Researchers at the University of Liverpool have developed an AI-powered mobile robot that can carry out chemical synthesis research very efficiently.
In a study published in the journal natureResearchers show how a mobile robot that uses AI logic to make decisions was able to perform exploratory chemical research tasks at the same level as humans, but much faster.
The 1.75m tall mobile robot was designed by the Liverpool team to solve three key problems in exploratory chemistry: carrying out reactions, analyzing products and deciding what to do next based on the data.
The two robots performed these tasks in a collaborative manner, solving problems in three different areas of chemical synthesis: structural diversification chemistry (relevant for drug discovery), supramolecular host-guest chemistry, and photochemical synthesis.
The results found that AI capabilities enabled mobile robots to make the same or similar decisions as human researchers, but that these decisions were made on a much faster time scale than humans, which can take hours.
Professor Andrew Cooper, from the University of Liverpool’s Chemistry and Materials Innovation Plant, who led the project, explained:
“Chemical synthesis research is time-consuming and expensive, both in terms of physical experiments and decisions about which experiments to perform next, so using intelligent robots provides a way to accelerate this process.
“When people think about robotics and chemical automation, they tend to think about mixing solutions, heating reactions, etc. That’s part of it, but decision-making can be at least time-consuming. This is especially true for exploratory chemistry. You can’t be confident in the results. In cases where this is not possible, it requires nuanced, context-sensitive decisions about whether something is interesting based on multiple data sets, a time-consuming task for research chemists but a difficult problem for AI.

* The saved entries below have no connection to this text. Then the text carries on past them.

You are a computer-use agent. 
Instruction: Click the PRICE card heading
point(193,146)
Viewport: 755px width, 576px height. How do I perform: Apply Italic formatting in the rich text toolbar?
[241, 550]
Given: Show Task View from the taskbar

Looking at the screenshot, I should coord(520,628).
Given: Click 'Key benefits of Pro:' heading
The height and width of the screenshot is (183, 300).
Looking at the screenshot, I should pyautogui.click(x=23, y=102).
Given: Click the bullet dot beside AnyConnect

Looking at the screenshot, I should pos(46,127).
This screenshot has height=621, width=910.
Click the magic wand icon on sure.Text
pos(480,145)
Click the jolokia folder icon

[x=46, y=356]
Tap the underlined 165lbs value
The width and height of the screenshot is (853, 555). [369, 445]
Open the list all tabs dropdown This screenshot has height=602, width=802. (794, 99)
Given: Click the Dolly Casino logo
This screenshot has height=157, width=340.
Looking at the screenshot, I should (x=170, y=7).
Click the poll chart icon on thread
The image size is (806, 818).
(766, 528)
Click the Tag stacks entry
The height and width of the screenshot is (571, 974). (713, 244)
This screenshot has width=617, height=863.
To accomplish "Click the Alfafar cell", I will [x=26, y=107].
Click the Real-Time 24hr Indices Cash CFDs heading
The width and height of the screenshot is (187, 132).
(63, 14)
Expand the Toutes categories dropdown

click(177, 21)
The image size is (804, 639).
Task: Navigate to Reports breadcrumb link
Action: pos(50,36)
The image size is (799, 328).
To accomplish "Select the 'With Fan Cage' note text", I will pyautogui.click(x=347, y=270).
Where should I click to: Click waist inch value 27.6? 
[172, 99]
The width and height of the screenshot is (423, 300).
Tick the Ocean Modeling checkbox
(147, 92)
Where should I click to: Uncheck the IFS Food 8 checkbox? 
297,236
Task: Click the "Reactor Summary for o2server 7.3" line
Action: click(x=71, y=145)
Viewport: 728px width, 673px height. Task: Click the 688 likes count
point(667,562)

Decision making is a key problem in exploratory chemistry. For example, a researcher may run several test reactions and then decide to scale up only those reactions that give good reaction yields or interesting products. AI is difficult to do this because the question of whether something is ‘interesting’ and worth pursuing can have many different contexts, such as the novelty of the reaction product or the cost and complexity of the synthetic route.
Dr Sriram Vijayakrishnan, a former PhD student at the University of Liverpool and a postdoctoral researcher in the Department of Chemistry who led the synthetic work, explained: “When I was doing my PhD, I performed many chemical reactions by hand. While setting up experiments, it took a long time to generate analytical data. When you start automating chemistry, you can end up drowning in the data, so these data analysis problems becomes more serious.
“Here, we solved this problem by building AI logic for the robot, which processes analytical data sets to make autonomous decisions, such as whether to proceed to the next step in the response. These decisions are essentially instantaneous. “Performing an analysis at 3 a.m. will determine what reaction will proceed at 3:01 a.m. whereas processing the same data set may take a chemist’s time.”
Professor Cooper said: “Robots have less situational breadth than trained researchers, so in their current form they can’t ‘Eureka!’ There won’t be a moment, but for the task presented here, the AI logic makes the same decisions as a synthetic chemist for these three different chemistry problems, and makes these decisions in the blink of an eye. There is also great scope to expand our contextual understanding of AI, for example by linking it using large-scale language models, and linking directly to relevant scientific literature.”
In the future, the Liverpool team hopes to use this technology to discover new materials for applications such as carbon dioxide capture, as well as chemical reactions involved in the synthesis of pharmaceuticals.
Although we used two mobile robots in this study, there is no limit to the size of the robot team that can be used. This approach can therefore be scaled up to the largest industrial laboratories.